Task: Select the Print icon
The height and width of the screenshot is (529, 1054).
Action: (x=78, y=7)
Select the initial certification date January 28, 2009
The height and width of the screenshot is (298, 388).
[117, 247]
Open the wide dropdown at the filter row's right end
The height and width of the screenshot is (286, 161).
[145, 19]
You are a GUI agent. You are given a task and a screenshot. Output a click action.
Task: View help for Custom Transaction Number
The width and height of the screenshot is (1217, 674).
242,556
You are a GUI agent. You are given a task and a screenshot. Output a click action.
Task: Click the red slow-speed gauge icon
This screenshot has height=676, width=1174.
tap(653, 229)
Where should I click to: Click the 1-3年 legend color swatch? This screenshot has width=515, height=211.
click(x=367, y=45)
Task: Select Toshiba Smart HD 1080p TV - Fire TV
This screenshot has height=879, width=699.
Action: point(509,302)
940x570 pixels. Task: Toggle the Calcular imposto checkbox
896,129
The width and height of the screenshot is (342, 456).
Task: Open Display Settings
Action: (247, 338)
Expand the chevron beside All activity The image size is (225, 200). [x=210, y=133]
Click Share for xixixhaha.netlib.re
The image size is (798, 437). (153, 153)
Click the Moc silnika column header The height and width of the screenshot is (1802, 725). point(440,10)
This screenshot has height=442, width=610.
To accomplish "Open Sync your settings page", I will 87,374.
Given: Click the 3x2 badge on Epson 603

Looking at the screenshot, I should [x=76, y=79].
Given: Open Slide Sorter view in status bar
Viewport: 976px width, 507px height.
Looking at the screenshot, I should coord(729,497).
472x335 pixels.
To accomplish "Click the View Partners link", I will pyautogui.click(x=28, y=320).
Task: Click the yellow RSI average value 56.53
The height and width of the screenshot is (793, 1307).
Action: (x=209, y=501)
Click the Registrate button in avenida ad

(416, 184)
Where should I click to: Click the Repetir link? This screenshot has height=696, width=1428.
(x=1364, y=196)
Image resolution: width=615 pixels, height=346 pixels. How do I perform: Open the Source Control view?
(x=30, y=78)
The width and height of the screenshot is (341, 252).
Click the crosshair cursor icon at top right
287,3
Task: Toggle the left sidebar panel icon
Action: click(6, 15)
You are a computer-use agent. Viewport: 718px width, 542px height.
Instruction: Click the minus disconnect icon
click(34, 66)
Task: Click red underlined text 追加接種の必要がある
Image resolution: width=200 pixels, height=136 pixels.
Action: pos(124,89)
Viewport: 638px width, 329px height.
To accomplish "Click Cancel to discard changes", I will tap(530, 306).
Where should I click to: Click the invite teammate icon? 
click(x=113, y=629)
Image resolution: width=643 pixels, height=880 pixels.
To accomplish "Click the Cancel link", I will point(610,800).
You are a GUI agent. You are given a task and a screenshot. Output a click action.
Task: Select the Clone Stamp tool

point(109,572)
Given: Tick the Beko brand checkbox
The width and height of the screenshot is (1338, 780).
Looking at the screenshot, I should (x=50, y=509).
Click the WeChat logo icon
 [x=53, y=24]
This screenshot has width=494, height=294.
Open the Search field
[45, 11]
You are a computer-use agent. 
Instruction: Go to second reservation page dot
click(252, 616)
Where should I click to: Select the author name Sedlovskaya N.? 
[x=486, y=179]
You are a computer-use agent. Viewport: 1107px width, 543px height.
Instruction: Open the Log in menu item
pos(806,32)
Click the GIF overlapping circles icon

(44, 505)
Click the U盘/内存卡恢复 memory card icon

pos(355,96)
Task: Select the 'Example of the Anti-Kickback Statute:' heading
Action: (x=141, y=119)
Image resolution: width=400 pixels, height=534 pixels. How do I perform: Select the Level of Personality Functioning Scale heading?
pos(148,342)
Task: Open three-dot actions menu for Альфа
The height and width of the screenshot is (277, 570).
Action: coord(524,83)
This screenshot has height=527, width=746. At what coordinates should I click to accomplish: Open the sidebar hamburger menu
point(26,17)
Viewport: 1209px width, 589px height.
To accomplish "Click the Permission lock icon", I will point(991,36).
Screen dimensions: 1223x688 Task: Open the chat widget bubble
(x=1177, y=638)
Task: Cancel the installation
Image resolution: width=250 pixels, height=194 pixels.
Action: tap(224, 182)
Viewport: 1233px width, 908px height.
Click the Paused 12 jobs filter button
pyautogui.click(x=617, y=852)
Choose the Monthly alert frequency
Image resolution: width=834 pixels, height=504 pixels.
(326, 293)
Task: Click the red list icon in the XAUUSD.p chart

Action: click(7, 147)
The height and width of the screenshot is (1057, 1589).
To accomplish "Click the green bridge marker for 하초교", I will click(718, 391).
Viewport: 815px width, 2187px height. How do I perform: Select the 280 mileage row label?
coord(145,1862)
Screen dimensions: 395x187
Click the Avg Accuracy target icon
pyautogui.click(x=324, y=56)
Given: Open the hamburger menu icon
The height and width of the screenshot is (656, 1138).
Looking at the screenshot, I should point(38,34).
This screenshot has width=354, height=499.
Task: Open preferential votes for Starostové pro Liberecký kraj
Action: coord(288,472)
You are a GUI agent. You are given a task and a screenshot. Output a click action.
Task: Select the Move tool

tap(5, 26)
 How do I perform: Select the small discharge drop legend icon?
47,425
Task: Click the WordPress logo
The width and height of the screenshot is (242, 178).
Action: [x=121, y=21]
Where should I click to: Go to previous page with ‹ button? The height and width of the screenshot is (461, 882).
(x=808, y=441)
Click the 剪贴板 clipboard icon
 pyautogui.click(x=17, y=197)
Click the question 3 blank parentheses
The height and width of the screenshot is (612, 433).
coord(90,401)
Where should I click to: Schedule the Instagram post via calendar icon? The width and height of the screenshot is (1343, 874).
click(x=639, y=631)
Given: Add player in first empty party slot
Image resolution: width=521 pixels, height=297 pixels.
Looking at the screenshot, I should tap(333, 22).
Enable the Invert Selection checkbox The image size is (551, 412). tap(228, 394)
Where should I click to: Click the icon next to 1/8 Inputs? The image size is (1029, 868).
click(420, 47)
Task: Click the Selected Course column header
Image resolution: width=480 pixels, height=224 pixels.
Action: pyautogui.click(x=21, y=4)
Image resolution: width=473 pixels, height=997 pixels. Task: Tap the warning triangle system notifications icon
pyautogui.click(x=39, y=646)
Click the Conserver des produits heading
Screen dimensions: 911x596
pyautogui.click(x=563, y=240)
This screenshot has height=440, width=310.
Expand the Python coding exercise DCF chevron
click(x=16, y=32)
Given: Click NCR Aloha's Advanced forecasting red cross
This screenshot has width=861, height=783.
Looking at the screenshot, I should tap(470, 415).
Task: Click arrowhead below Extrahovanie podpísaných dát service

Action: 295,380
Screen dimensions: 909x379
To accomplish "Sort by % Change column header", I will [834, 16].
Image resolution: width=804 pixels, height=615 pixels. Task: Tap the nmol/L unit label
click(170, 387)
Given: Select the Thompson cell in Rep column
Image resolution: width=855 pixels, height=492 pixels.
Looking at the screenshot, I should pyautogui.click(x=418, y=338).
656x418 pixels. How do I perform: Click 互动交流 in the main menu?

● Work to be completed
Copy out all of the entries above word for word, keeping every line in its original order.

● Written solution
Task: Select the Print icon
The height and width of the screenshot is (529, 1054).
Action: (x=78, y=7)
Select the initial certification date January 28, 2009
The height and width of the screenshot is (298, 388).
[117, 247]
Open the wide dropdown at the filter row's right end
The height and width of the screenshot is (286, 161).
[145, 19]
You are a GUI agent. You are given a task and a screenshot. Output a click action.
Task: View help for Custom Transaction Number
The width and height of the screenshot is (1217, 674).
242,556
You are a GUI agent. You are given a task and a screenshot. Output a click action.
Task: Click the red slow-speed gauge icon
This screenshot has height=676, width=1174.
tap(653, 229)
Where should I click to: Click the 1-3年 legend color swatch? This screenshot has width=515, height=211.
click(x=367, y=45)
Task: Select Toshiba Smart HD 1080p TV - Fire TV
This screenshot has height=879, width=699.
Action: point(509,302)
940x570 pixels. Task: Toggle the Calcular imposto checkbox
896,129
The width and height of the screenshot is (342, 456).
Task: Open Display Settings
Action: (247, 338)
Expand the chevron beside All activity The image size is (225, 200). [x=210, y=133]
Click Share for xixixhaha.netlib.re
The image size is (798, 437). (153, 153)
Click the Moc silnika column header The height and width of the screenshot is (1802, 725). point(440,10)
This screenshot has height=442, width=610.
To accomplish "Open Sync your settings page", I will 87,374.
Given: Click the 3x2 badge on Epson 603

Looking at the screenshot, I should [x=76, y=79].
Given: Open Slide Sorter view in status bar
Viewport: 976px width, 507px height.
Looking at the screenshot, I should coord(729,497).
472x335 pixels.
To accomplish "Click the View Partners link", I will pyautogui.click(x=28, y=320).
Task: Click the yellow RSI average value 56.53
The height and width of the screenshot is (793, 1307).
Action: (x=209, y=501)
Click the Registrate button in avenida ad

(416, 184)
Where should I click to: Click the Repetir link? This screenshot has height=696, width=1428.
(x=1364, y=196)
Image resolution: width=615 pixels, height=346 pixels. How do I perform: Open the Source Control view?
(x=30, y=78)
The width and height of the screenshot is (341, 252).
Click the crosshair cursor icon at top right
287,3
Task: Toggle the left sidebar panel icon
Action: click(6, 15)
You are a computer-use agent. Viewport: 718px width, 542px height.
Instruction: Click the minus disconnect icon
click(34, 66)
Task: Click red underlined text 追加接種の必要がある
Image resolution: width=200 pixels, height=136 pixels.
Action: pos(124,89)
Viewport: 638px width, 329px height.
To accomplish "Click Cancel to discard changes", I will tap(530, 306).
Where should I click to: Click the invite teammate icon? 
click(x=113, y=629)
Image resolution: width=643 pixels, height=880 pixels.
To accomplish "Click the Cancel link", I will point(610,800).
You are a GUI agent. You are given a task and a screenshot. Output a click action.
Task: Select the Clone Stamp tool

point(109,572)
Given: Tick the Beko brand checkbox
The width and height of the screenshot is (1338, 780).
Looking at the screenshot, I should (x=50, y=509).
Click the WeChat logo icon
 [x=53, y=24]
This screenshot has width=494, height=294.
Open the Search field
[45, 11]
You are a computer-use agent. 
Instruction: Go to second reservation page dot
click(252, 616)
Where should I click to: Select the author name Sedlovskaya N.? 
[x=486, y=179]
You are a computer-use agent. Viewport: 1107px width, 543px height.
Instruction: Open the Log in menu item
pos(806,32)
Click the GIF overlapping circles icon

(44, 505)
Click the U盘/内存卡恢复 memory card icon

pos(355,96)
Task: Select the 'Example of the Anti-Kickback Statute:' heading
Action: (x=141, y=119)
Image resolution: width=400 pixels, height=534 pixels. How do I perform: Select the Level of Personality Functioning Scale heading?
pos(148,342)
Task: Open three-dot actions menu for Альфа
The height and width of the screenshot is (277, 570).
Action: coord(524,83)
This screenshot has height=527, width=746. At what coordinates should I click to accomplish: Open the sidebar hamburger menu
point(26,17)
Viewport: 1209px width, 589px height.
To accomplish "Click the Permission lock icon", I will point(991,36).
Screen dimensions: 1223x688 Task: Open the chat widget bubble
(x=1177, y=638)
Task: Cancel the installation
Image resolution: width=250 pixels, height=194 pixels.
Action: tap(224, 182)
Viewport: 1233px width, 908px height.
Click the Paused 12 jobs filter button
pyautogui.click(x=617, y=852)
Choose the Monthly alert frequency
Image resolution: width=834 pixels, height=504 pixels.
(326, 293)
Task: Click the red list icon in the XAUUSD.p chart

Action: click(7, 147)
The height and width of the screenshot is (1057, 1589).
To accomplish "Click the green bridge marker for 하초교", I will click(718, 391).
Viewport: 815px width, 2187px height. How do I perform: Select the 280 mileage row label?
coord(145,1862)
Screen dimensions: 395x187
Click the Avg Accuracy target icon
pyautogui.click(x=324, y=56)
Given: Open the hamburger menu icon
The height and width of the screenshot is (656, 1138).
Looking at the screenshot, I should point(38,34).
This screenshot has width=354, height=499.
Task: Open preferential votes for Starostové pro Liberecký kraj
Action: coord(288,472)
You are a GUI agent. You are given a task and a screenshot. Output a click action.
Task: Select the Move tool

tap(5, 26)
 How do I perform: Select the small discharge drop legend icon?
47,425
Task: Click the WordPress logo
The width and height of the screenshot is (242, 178).
Action: [x=121, y=21]
Where should I click to: Go to previous page with ‹ button? The height and width of the screenshot is (461, 882).
(x=808, y=441)
Click the 剪贴板 clipboard icon
 pyautogui.click(x=17, y=197)
Click the question 3 blank parentheses
The height and width of the screenshot is (612, 433).
coord(90,401)
Where should I click to: Schedule the Instagram post via calendar icon? The width and height of the screenshot is (1343, 874).
click(x=639, y=631)
Given: Add player in first empty party slot
Image resolution: width=521 pixels, height=297 pixels.
Looking at the screenshot, I should tap(333, 22).
Enable the Invert Selection checkbox The image size is (551, 412). tap(228, 394)
Where should I click to: Click the icon next to 1/8 Inputs? The image size is (1029, 868).
click(420, 47)
Task: Click the Selected Course column header
Image resolution: width=480 pixels, height=224 pixels.
Action: pyautogui.click(x=21, y=4)
Image resolution: width=473 pixels, height=997 pixels. Task: Tap the warning triangle system notifications icon
pyautogui.click(x=39, y=646)
Click the Conserver des produits heading
Screen dimensions: 911x596
pyautogui.click(x=563, y=240)
This screenshot has height=440, width=310.
Expand the Python coding exercise DCF chevron
click(x=16, y=32)
Given: Click NCR Aloha's Advanced forecasting red cross
This screenshot has width=861, height=783.
Looking at the screenshot, I should tap(470, 415).
Task: Click arrowhead below Extrahovanie podpísaných dát service

Action: 295,380
Screen dimensions: 909x379
To accomplish "Sort by % Change column header", I will [834, 16].
Image resolution: width=804 pixels, height=615 pixels. Task: Tap the nmol/L unit label
click(170, 387)
Given: Select the Thompson cell in Rep column
Image resolution: width=855 pixels, height=492 pixels.
Looking at the screenshot, I should pyautogui.click(x=418, y=338).
656x418 pixels. How do I perform: Click 互动交流 in the main menu?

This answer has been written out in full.